# PASSAGE
Start
Signed-off-by: Ming Lei <ming.lei@redhat.com>
---
 block/blk-mq.c            | 13 ++++++++++++-
 drivers/nvme/host/ioctl.c |  2 +-
 drivers/scsi/scsi_ioctl.c |  3 ++-
 include/linux/blk-mq.h    |  2 ++
 4 files changed, 17 insertions(+), 3 deletions(-)

Comments

Christoph Hellwig Jan. 24, 2022, 1:05 p.m. UTC | #1
On Sat, Jan 22, 2022 at 07:10:46PM +0800, Ming Lei wrote:
> Passthrough request from userspace has one active block_device/disk
> associated, so they can be accounted via rq->q->disk. For other
> passthrough request, there may not be disk/block_device for the queue,
> since either the queue has not a disk or the disk may be deleted
> already.
> 
> Add flag of BLK_MQ_REQ_USER_IO for only accounting passthrough request
> from userspace.

Please explain why you want to change this.

Also this is missing I/O from /dev/sg, CDROM CDDA BPC reading, the tape
drivers and bsg-lib.
Ming Lei Jan. 24, 2022, 11:09 p.m. UTC | #2
On Mon, Jan 24, 2022 at 02:05:55PM +0100, Christoph Hellwig wrote:
> On Sat, Jan 22, 2022 at 07:10:46PM +0800, Ming Lei wrote:
> > Passthrough request from userspace has one active block_device/disk
> > associated, so they can be accounted via rq->q->disk. For other
> > passthrough request, there may not be disk/block_device for the queue,
> > since either the queue has not a disk or the disk may be deleted
> > already.
End
# EXTRACTED INFORMATION
Start
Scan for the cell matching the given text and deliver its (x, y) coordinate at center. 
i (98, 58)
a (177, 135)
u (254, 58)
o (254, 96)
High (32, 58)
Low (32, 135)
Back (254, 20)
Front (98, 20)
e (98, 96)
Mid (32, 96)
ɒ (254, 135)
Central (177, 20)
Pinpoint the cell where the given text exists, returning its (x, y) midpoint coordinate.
End
# STATED PROBLEM
Reproduce everything in the patch discussion from "Signed-off-by: Ming Lei" down to "insertions(+), 3 deletions(-)", with every word, symbol and line break unchanged.

# WRITTEN RESPONSE
Signed-off-by: Ming Lei <ming.lei@redhat.com>
---
 block/blk-mq.c            | 13 ++++++++++++-
 drivers/nvme/host/ioctl.c |  2 +-
 drivers/scsi/scsi_ioctl.c |  3 ++-
 include/linux/blk-mq.h    |  2 ++
 4 files changed, 17 insertions(+), 3 deletions(-)